Directions for this task – Return each line exactly as written. Begin with the first line of the entries and end with the line that has "Expand the minute".

Records from a collection –
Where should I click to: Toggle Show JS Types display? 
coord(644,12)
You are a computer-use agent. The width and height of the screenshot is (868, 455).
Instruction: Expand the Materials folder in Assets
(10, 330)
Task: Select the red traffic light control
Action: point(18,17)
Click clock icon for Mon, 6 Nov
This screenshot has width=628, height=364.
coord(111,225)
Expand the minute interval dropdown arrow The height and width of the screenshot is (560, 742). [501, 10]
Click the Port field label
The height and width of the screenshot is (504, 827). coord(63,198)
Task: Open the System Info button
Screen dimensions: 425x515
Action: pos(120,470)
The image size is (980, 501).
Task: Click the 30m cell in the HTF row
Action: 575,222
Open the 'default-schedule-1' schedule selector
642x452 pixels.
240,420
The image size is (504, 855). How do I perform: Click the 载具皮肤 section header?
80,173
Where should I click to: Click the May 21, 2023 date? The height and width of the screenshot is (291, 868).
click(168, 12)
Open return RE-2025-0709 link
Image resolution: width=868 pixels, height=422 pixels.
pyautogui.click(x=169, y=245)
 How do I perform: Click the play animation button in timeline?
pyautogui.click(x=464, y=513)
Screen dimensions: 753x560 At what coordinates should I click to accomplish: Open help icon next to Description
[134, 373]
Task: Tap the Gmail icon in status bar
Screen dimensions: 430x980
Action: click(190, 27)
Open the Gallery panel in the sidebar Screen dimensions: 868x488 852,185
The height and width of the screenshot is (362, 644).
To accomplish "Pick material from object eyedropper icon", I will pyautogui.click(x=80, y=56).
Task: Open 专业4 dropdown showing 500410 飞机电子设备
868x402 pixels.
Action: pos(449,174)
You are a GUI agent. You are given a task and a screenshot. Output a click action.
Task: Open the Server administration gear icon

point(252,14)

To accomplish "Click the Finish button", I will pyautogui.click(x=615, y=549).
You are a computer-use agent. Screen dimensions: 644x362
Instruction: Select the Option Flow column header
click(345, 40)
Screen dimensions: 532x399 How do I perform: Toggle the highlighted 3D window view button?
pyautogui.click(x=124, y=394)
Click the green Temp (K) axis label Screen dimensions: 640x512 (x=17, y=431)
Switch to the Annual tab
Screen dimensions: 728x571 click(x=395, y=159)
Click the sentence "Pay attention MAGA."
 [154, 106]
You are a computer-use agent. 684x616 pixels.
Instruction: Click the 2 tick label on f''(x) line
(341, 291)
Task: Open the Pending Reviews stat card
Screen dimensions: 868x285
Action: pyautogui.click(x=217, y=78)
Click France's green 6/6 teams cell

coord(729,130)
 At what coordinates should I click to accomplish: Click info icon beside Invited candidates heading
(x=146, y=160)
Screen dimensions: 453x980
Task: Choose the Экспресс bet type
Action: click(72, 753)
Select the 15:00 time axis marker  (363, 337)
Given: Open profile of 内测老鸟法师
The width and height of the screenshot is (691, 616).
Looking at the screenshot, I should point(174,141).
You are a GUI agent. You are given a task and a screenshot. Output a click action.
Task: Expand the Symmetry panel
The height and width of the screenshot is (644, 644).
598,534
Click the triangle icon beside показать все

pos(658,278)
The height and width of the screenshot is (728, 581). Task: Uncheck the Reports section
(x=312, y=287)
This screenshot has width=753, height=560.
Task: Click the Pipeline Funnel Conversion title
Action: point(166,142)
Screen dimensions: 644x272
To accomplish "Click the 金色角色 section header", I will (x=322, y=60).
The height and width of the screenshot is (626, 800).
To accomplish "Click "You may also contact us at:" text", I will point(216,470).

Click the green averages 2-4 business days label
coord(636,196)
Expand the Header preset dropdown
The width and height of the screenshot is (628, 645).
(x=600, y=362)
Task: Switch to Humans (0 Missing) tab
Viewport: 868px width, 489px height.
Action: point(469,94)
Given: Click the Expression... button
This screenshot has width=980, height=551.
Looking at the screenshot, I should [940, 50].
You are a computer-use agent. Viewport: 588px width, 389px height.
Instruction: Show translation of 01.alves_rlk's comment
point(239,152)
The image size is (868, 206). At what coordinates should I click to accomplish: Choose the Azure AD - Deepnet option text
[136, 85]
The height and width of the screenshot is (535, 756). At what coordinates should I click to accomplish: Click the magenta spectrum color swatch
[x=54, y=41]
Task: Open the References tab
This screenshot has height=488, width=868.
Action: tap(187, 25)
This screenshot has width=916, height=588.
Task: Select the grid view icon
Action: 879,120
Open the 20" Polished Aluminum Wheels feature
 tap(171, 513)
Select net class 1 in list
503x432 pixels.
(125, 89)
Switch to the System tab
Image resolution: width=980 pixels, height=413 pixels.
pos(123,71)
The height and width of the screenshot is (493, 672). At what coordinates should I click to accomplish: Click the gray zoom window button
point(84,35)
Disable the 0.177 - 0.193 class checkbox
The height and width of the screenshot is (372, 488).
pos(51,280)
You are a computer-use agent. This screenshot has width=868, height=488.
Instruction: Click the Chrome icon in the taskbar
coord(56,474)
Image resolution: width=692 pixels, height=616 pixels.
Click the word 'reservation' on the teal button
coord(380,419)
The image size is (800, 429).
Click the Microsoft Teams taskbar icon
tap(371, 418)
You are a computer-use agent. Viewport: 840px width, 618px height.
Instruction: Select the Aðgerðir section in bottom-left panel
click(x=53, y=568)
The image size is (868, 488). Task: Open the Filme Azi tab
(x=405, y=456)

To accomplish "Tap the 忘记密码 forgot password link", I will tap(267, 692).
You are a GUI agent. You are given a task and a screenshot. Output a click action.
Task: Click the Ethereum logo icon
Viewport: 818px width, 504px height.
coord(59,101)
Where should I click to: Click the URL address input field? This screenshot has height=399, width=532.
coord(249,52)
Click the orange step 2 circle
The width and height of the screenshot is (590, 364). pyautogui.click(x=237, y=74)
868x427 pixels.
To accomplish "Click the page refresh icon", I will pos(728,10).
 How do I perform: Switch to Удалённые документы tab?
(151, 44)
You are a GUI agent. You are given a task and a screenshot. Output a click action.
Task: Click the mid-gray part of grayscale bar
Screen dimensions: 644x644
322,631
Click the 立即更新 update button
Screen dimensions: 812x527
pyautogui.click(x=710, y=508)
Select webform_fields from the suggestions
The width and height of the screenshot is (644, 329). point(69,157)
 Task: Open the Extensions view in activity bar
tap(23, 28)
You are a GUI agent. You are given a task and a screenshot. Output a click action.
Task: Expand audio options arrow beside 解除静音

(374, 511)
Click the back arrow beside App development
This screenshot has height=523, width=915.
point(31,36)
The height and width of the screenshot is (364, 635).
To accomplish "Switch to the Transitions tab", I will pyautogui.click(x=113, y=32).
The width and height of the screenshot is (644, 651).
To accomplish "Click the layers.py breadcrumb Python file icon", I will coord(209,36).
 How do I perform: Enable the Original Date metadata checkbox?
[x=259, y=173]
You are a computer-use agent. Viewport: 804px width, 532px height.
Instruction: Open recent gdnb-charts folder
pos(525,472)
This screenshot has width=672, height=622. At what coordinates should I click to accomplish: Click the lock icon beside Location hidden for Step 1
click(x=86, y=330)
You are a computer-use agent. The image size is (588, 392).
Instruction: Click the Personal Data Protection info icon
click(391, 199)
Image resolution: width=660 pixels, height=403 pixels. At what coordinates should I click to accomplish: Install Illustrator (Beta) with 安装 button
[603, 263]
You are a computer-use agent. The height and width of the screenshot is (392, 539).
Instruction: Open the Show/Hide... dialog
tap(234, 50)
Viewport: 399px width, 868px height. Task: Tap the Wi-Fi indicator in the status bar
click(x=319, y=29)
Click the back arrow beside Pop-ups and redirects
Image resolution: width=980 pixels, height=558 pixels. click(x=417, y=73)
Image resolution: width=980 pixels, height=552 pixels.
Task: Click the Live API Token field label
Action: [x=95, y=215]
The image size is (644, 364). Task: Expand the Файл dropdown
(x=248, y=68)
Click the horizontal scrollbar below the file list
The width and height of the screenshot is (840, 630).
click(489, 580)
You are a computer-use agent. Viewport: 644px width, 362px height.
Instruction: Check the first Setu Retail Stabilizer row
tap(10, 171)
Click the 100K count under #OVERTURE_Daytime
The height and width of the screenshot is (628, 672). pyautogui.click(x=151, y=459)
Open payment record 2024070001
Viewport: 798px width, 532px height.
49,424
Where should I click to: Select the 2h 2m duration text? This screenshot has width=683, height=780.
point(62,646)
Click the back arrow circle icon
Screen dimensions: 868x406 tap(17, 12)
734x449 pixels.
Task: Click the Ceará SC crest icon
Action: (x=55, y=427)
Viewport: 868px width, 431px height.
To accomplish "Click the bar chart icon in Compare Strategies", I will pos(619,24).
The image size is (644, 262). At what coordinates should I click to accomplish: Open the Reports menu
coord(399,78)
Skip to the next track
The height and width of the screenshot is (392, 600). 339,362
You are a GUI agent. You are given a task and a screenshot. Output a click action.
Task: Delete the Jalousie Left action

Output for this exercise –
Where should I click to: Toggle Show JS Types display? 
coord(644,12)
You are a computer-use agent. The width and height of the screenshot is (868, 455).
Instruction: Expand the Materials folder in Assets
(10, 330)
Task: Select the red traffic light control
Action: point(18,17)
Click clock icon for Mon, 6 Nov
This screenshot has width=628, height=364.
coord(111,225)
Expand the minute interval dropdown arrow The height and width of the screenshot is (560, 742). [501, 10]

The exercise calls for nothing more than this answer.